Friday, April 5, 2013

New proofing technique

For my previous books, one of the proofing techniques I used was to select text and have the computer read it back to me. On the Mac, I used one of the female voices that came with the current flavor of OS X I was using. But the speech synthesis was so awful that I couldn’t listen to it for long.

For Jane, Actually, I tried another method: reading out loud and dramatically what I’d written. This method works well as long as you do it in short shifts, but after about fifteen minutes, you’ll lapse into a monotone of despair.

Then I took a tip from my own book. Jane Austen learns that her agent, Melody, had replaced the default digitized voice on her portable AfterNet terminal with a more expensive and better sounding British-accented voice When Jane speaks to Melody through the terminal, it really sounds like Jane.

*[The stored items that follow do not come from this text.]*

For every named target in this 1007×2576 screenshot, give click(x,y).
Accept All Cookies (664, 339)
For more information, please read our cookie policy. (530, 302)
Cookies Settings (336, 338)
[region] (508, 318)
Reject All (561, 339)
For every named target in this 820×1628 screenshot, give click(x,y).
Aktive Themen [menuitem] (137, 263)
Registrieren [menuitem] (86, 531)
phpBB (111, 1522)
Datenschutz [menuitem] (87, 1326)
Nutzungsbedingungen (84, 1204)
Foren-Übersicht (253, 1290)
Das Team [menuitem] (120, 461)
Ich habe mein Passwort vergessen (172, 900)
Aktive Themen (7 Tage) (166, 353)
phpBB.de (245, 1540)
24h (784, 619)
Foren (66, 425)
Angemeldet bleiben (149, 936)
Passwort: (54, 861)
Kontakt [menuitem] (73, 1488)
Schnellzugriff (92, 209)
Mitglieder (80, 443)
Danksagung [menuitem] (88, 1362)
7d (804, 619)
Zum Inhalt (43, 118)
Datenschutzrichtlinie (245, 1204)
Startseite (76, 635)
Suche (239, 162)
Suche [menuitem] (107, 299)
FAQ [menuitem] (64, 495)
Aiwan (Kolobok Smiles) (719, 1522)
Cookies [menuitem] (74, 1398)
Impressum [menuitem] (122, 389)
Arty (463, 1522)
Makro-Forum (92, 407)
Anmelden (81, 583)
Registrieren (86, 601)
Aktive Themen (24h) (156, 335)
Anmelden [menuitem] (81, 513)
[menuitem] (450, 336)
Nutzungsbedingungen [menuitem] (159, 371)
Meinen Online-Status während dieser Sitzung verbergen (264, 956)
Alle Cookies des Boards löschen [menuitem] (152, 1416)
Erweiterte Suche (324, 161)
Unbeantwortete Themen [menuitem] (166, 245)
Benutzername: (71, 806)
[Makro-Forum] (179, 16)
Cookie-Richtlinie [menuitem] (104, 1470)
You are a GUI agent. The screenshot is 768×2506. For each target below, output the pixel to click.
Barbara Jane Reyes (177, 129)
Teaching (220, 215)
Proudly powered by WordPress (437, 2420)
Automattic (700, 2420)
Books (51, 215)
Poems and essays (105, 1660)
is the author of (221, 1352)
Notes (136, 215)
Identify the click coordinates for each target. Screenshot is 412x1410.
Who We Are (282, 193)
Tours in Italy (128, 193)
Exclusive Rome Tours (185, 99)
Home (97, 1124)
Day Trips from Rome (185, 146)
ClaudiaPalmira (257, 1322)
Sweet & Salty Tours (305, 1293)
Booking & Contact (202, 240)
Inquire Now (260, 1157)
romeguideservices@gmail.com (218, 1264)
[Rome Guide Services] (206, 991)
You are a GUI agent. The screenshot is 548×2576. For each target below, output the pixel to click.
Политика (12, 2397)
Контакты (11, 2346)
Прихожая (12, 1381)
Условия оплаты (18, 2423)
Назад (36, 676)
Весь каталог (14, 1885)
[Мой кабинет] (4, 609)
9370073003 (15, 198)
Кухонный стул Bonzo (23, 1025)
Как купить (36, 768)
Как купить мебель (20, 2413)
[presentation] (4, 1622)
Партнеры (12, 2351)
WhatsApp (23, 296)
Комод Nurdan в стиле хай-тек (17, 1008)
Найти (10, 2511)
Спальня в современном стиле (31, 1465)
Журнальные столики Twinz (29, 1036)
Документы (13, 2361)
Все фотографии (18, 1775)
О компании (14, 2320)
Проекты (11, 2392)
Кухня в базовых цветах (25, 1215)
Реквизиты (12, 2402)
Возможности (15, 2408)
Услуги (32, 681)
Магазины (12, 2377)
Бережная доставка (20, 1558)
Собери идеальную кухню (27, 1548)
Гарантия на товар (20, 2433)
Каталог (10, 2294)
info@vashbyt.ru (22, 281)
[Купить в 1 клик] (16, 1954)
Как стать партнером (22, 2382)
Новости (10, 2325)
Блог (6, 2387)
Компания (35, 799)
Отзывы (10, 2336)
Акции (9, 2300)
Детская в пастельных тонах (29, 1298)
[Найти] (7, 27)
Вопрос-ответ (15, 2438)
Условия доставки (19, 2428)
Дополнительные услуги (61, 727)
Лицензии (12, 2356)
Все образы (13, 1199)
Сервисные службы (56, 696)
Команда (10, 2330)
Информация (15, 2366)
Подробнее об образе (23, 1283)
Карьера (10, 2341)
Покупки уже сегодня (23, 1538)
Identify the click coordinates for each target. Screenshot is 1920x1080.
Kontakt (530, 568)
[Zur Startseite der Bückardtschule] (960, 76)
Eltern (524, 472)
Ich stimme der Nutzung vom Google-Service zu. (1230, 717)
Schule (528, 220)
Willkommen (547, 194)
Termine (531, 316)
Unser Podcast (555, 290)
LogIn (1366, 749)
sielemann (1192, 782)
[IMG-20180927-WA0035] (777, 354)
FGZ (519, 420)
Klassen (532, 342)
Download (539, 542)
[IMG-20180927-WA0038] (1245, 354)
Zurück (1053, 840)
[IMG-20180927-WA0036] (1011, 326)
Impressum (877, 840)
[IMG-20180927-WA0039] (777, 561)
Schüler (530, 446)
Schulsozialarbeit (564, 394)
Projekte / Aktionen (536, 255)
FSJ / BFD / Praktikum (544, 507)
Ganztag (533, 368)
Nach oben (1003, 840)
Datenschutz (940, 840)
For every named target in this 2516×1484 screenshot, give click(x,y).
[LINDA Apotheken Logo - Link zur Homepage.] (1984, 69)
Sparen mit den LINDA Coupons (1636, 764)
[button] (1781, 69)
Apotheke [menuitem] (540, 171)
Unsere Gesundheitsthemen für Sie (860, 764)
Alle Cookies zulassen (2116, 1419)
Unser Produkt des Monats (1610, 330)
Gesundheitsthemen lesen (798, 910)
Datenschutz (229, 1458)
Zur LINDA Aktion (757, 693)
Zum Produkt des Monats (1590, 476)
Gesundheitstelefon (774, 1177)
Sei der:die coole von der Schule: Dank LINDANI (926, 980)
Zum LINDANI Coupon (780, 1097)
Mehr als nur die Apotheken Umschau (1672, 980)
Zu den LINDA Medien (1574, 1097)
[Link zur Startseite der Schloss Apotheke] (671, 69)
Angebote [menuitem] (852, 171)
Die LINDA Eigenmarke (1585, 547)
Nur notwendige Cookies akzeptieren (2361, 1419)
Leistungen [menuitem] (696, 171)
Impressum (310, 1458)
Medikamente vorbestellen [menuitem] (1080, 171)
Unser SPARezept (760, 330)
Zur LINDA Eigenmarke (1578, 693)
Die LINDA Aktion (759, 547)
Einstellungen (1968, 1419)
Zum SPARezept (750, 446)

I was prepared to spend a little money looking for a better digitized voice when I realized Mac OS X Mountain Lion has additional free, better-quality voices you can download. They’re not part of the standard install. I quickly found Serena and installed it and suddenly my text became prose. There’s nothing like an British accent to make stuff cultured.

There are still the predictable problems—read vs read and lead vs lead—and some surprises. If you type June 8, Serena will say “the eighth of June.” And the way she says “Baaatthh” is to die for.

If you’d like to hear a sample of Serena, visit this site: http://www.nextup.com/nuance.html

Imagine how cool it must be to an actual British author. They already sound like that.